When the Narrative Won’t Behave

All day long I’ve been seeing headlines like the one discussed in the last post, about how support is crumbling away from President Obama. Then I see this:

Debt ceiling poll: Voters with Obama

Most Americans would like to see a mix of spending cuts and tax increases be part of a deal to raise the debt ceiling, a new poll finds, aligning the majority with President Barack Obama’s position.

Of those surveyed for a Reuters/Ipsos poll released Tuesday, 56 percent said they want to see a mix of approaches used in an agreement to raise the debt ceiling. The poll was conducted overnight Monday, as Obama and House Speaker John Boehner (R-Ohio) voiced their views on the impasse in negotiations in back-to-back televised primetime speeches….

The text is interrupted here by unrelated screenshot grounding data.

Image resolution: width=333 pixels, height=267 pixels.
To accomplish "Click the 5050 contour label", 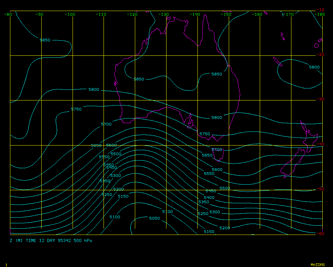I will coord(155,218).
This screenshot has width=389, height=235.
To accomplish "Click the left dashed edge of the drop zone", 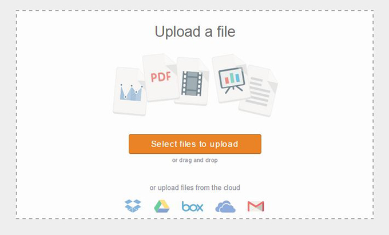I will (17, 114).
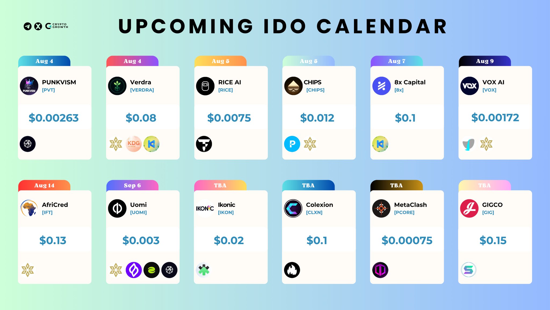Screen dimensions: 550x310
Task: Open the 8x Capital logo
Action: (381, 86)
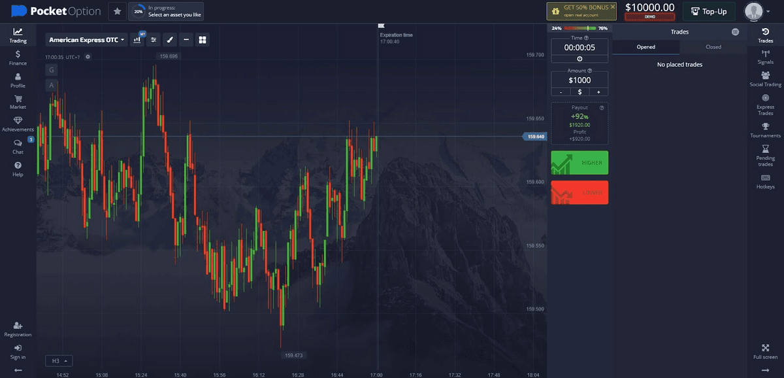This screenshot has height=378, width=784.
Task: Open the chart type selector with M1 badge
Action: pyautogui.click(x=137, y=39)
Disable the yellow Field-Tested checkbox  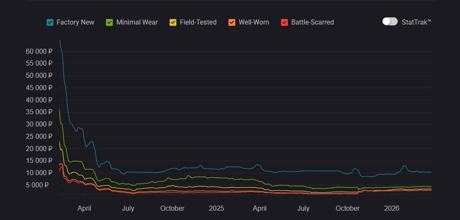pos(173,22)
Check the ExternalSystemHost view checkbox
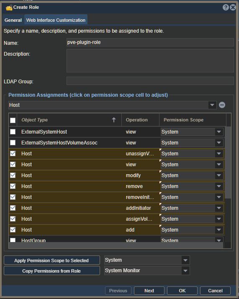 pos(13,132)
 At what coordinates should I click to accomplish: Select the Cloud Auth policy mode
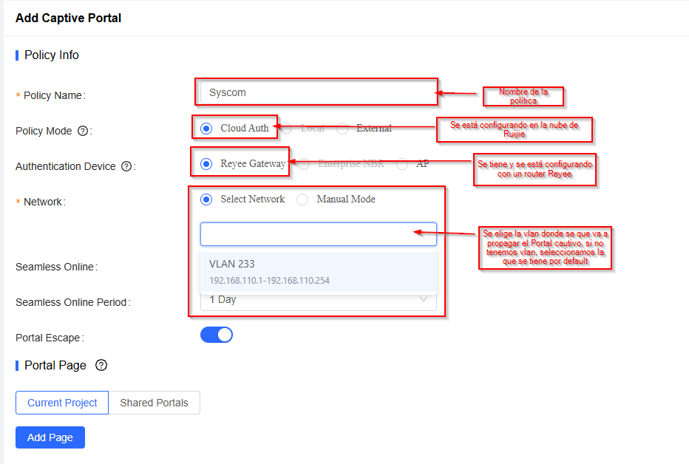coord(206,128)
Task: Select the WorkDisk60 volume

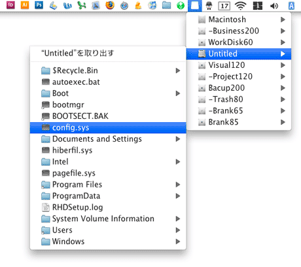Action: pyautogui.click(x=239, y=42)
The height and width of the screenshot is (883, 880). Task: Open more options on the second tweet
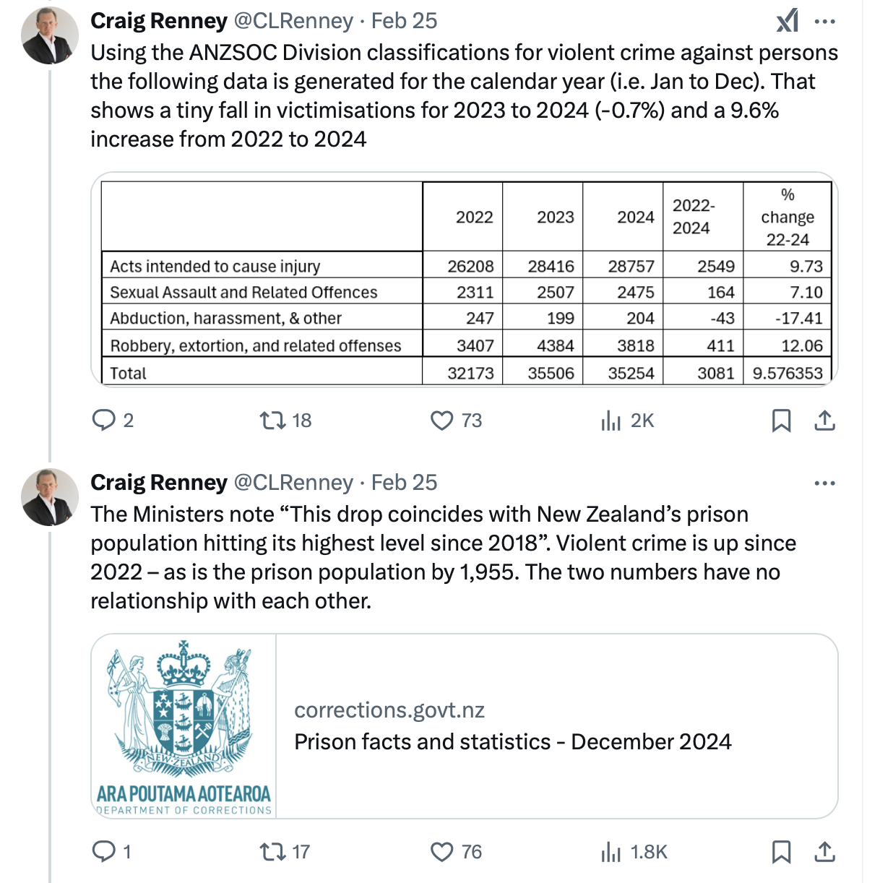(824, 483)
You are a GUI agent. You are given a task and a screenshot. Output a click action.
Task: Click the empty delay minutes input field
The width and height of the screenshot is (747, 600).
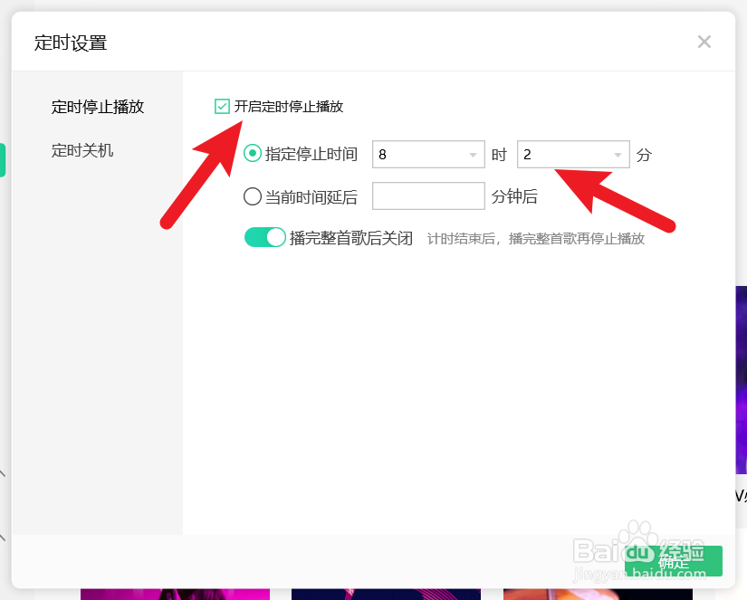(428, 195)
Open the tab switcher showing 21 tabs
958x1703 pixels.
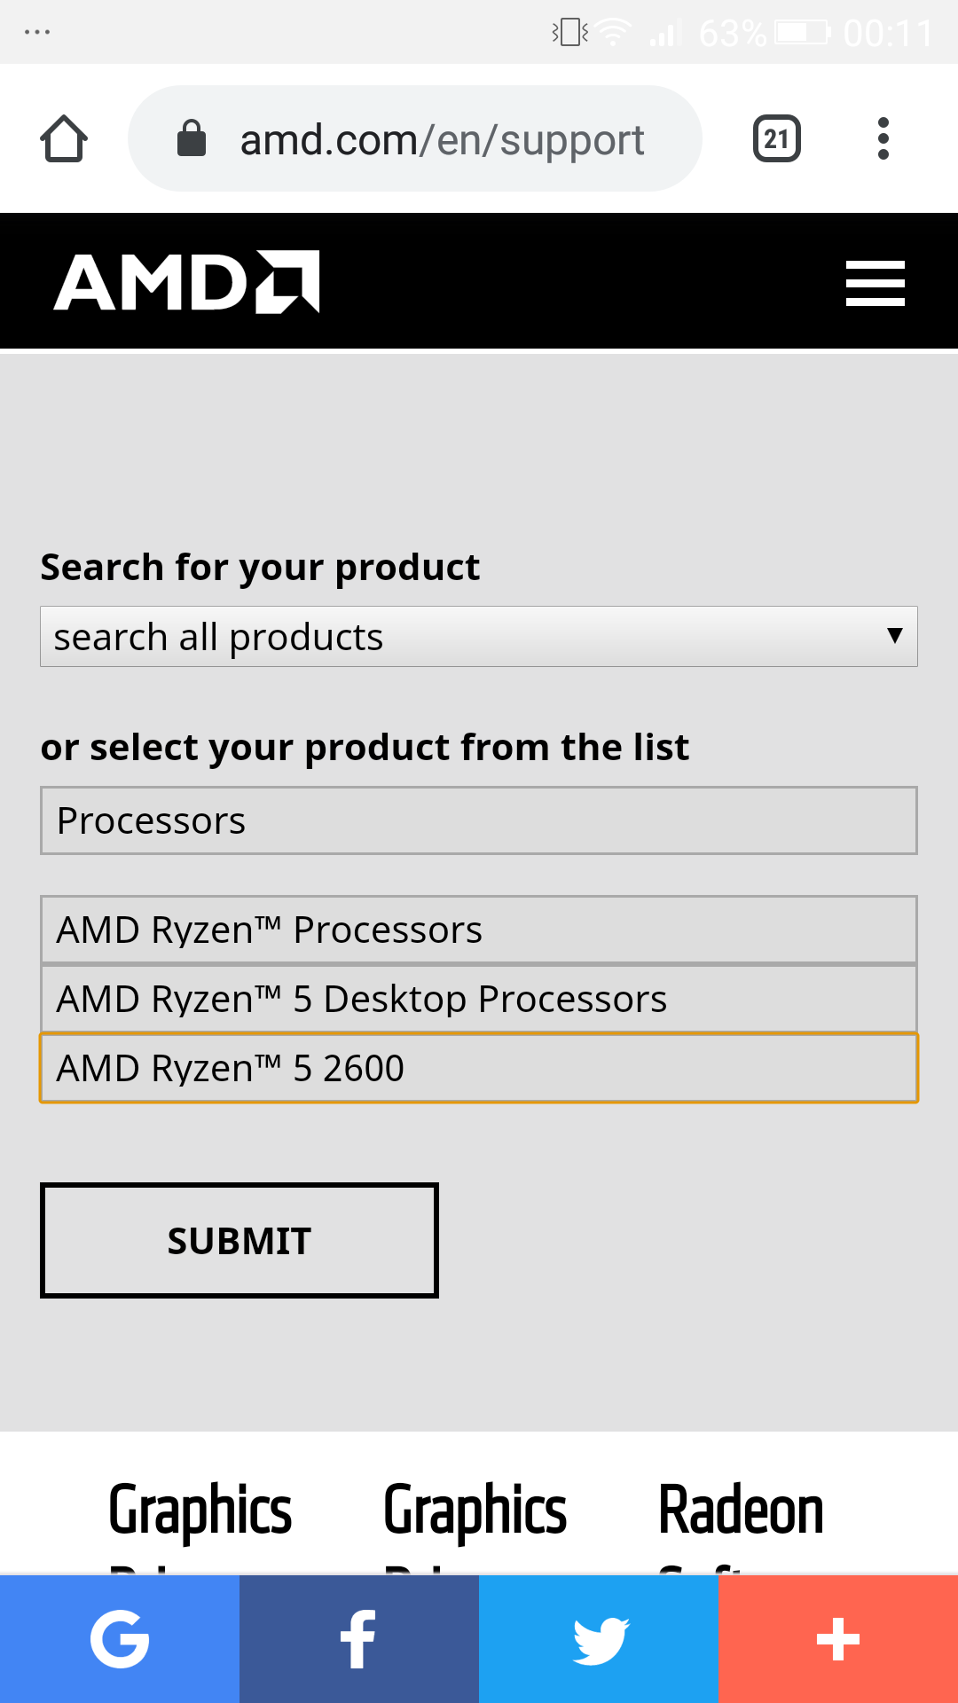776,139
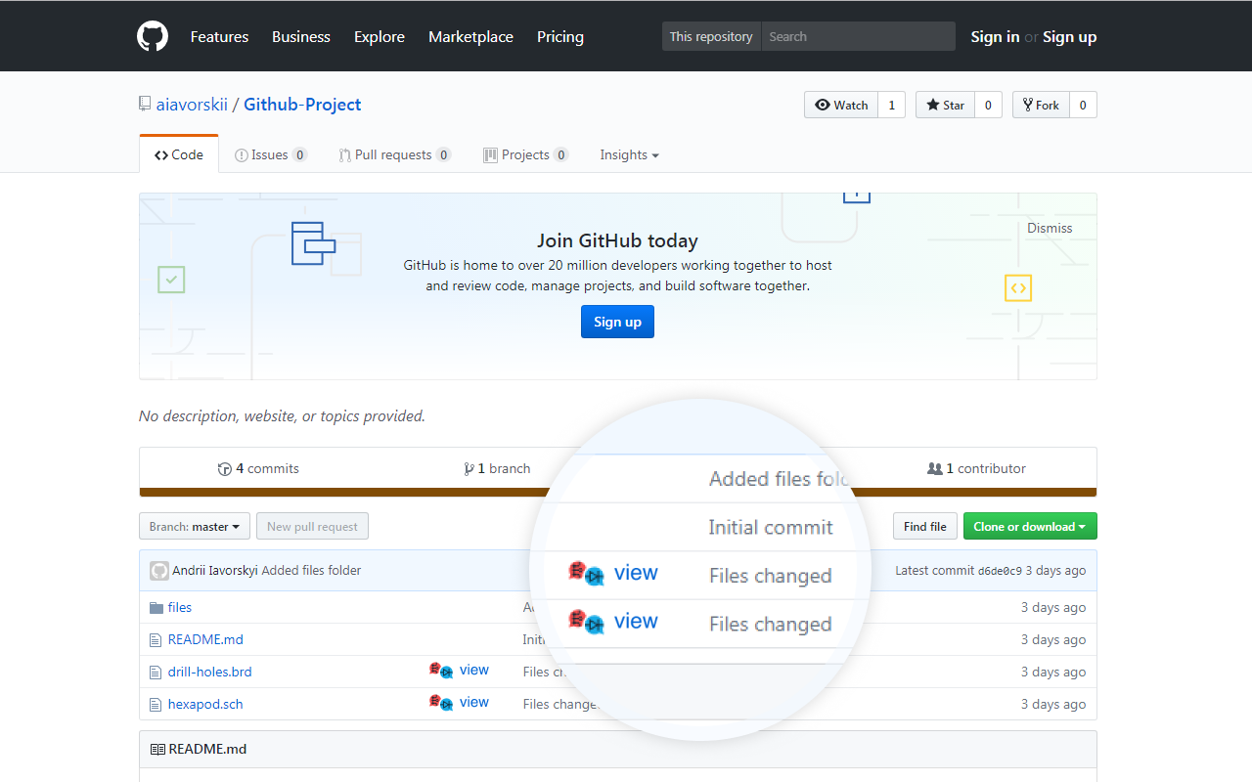Click the contributors icon next to 1 contributor

pos(935,468)
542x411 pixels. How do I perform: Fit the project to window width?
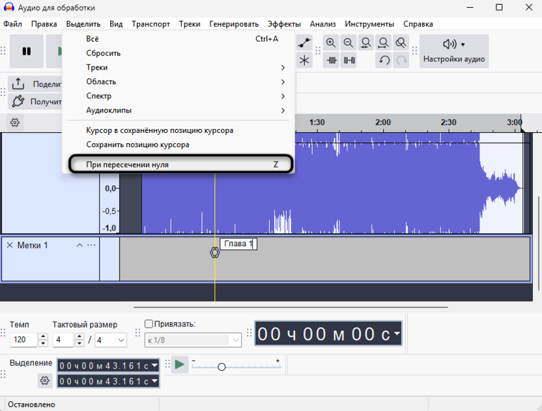(x=383, y=42)
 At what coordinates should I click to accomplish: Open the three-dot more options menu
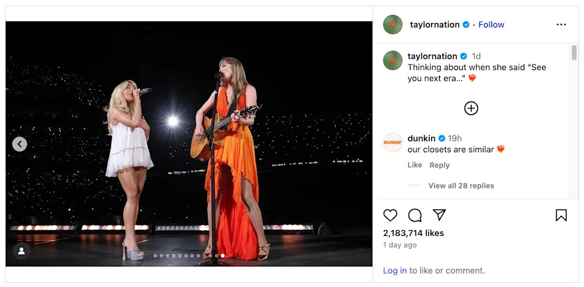(561, 25)
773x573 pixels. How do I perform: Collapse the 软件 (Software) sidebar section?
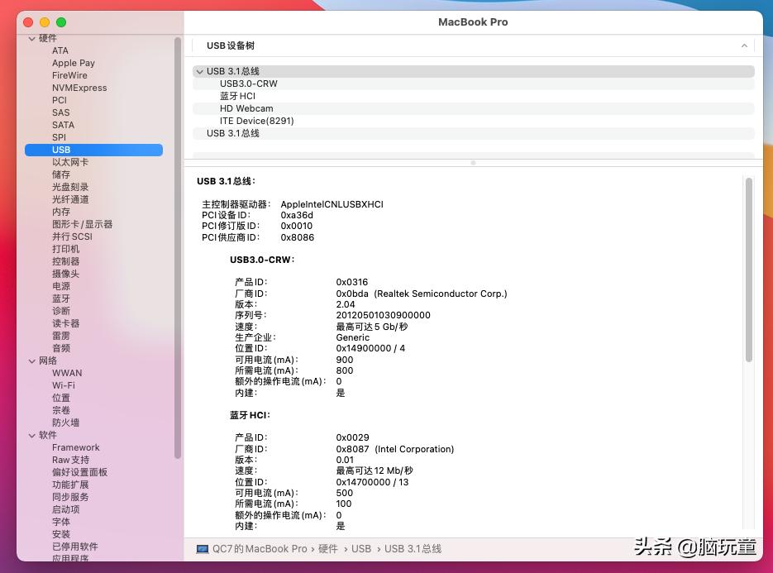(32, 435)
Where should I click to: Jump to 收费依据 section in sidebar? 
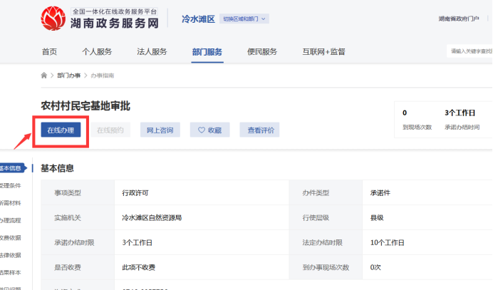coord(10,237)
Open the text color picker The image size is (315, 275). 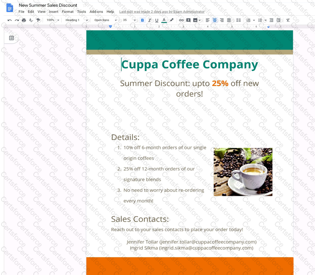click(x=164, y=20)
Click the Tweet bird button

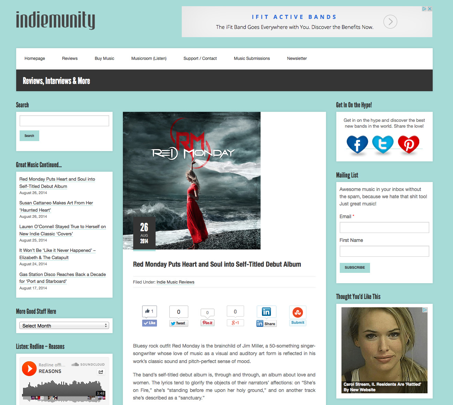tap(179, 323)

… Just 19 percent of Americans said they favor a plan like Boehner’s, which would rely solely on spending cuts to existing programs to reduce the deficit. Twelve percent said they would prefer a plan to reduce the deficit only by raising taxes.

This says to me that the American people aren’t following the script. It also tells me the President’s political strategy may be a lot smarter than the political gasbags think it is.

Much of the “progressive” Left denounced Obama’s speech last night. Anti-Obama groupthink has so taken over the Left that a person is not allowed even to explain Obama’s position even if he disagrees with it.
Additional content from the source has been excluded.